1. Fine-grained claim-level assessment: Break down outputs into independent claim units and accurately judge the evidence support for each assertion; 2. Evidence admissibility criteria: Evidence existence, relevance, sufficiency, and consistency; 3. Selective registration mechanism: Only claims that pass the assessment are included in the final output.

## Experimental Design and Datasets

Two controlled datasets were constructed: 1. Cybersecurity risk suite: Covers vulnerability cases such as SQL injection and XSS; 2. AI deployment risk suite: Focuses on compliance and ethical risks (data privacy, algorithm fairness, etc.).
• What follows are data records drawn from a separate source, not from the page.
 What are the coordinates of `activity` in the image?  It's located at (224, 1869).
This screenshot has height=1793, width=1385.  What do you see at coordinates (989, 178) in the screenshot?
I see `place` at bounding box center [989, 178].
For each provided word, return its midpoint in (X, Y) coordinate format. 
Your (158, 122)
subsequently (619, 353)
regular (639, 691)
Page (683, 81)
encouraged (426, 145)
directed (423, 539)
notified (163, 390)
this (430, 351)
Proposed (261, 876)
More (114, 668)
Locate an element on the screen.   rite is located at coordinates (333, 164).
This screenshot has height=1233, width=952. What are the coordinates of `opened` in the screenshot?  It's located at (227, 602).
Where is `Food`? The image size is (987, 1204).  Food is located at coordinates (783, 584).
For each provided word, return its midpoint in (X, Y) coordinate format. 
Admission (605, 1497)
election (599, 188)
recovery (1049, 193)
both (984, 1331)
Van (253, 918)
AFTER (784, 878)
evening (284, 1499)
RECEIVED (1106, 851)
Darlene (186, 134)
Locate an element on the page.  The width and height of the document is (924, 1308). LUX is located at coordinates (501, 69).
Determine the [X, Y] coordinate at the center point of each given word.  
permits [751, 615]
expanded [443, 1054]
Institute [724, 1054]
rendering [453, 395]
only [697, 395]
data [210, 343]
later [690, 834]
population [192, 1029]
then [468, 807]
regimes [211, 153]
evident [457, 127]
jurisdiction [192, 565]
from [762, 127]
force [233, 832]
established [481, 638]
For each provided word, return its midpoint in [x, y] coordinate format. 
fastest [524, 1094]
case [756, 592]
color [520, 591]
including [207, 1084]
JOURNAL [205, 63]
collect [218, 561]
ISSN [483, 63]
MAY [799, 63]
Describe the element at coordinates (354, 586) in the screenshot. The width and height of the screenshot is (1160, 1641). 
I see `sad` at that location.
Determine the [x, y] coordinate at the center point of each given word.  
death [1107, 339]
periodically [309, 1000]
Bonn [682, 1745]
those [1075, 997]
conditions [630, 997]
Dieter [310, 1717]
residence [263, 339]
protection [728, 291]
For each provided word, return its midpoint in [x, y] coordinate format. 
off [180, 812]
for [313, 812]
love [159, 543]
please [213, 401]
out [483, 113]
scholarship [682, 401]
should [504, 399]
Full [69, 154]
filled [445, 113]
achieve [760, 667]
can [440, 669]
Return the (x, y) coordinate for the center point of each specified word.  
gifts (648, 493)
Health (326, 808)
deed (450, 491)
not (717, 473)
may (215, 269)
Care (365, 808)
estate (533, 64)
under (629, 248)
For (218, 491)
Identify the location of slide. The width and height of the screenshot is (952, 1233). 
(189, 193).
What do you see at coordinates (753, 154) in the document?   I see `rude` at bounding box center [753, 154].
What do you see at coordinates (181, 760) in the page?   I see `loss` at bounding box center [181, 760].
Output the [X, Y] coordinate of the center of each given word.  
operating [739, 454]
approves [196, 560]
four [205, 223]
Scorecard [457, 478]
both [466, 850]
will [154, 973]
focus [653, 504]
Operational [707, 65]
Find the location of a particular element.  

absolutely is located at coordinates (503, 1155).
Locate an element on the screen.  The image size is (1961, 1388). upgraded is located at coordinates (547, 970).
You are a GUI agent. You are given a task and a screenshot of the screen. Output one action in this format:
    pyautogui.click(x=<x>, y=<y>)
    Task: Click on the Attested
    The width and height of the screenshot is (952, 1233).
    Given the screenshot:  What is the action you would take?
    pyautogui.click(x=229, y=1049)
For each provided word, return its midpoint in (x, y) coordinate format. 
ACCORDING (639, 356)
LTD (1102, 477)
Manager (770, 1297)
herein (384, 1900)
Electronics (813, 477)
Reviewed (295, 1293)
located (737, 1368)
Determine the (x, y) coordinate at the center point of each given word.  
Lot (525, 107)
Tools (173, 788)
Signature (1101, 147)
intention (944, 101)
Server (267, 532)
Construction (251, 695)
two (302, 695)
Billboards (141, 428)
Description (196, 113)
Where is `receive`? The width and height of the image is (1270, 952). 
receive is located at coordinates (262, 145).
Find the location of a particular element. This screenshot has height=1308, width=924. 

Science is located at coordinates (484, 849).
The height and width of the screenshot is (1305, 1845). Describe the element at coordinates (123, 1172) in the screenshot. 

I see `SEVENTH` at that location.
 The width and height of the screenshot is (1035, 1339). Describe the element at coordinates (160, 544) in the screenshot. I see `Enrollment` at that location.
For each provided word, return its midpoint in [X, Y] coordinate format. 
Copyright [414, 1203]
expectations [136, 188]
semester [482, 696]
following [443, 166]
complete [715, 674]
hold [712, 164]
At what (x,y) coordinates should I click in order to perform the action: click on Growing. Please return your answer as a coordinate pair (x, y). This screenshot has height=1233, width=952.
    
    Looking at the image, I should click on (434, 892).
## Local Model Experiments and Evaluation

Open-source models tested: Granite4.1(8B), Llama3.1(8B), Qwen2.5(7B), Qwen3(30B), Gemma4(31B). The results show that the EGCR framework can effectively improve the output quality of various models, and the improvement effect is consistent.

## Experimental Results and Findings

1. Strategy trade-off: Adjusting the evidence threshold can balance reliability and information integrity; 2. Multi-dimensional assessment: Covers dimensions such as consistency, selectivity, and contradiction detection; 3. Baseline comparison: EGCR outperforms traditional methods like overall verification and confidence filtering in balancing precision and recall.

## Research Significance and Application Prospects

Application scenarios: Cybersecurity (reducing false positives and false negatives in vulnerability assessment), AI governance (compliance risk assessment); Can be extended to fields such as healthcare, law, and finance; The open-source implementation provides a foundation for subsequent research and promotes the development of LLM reliability assessment.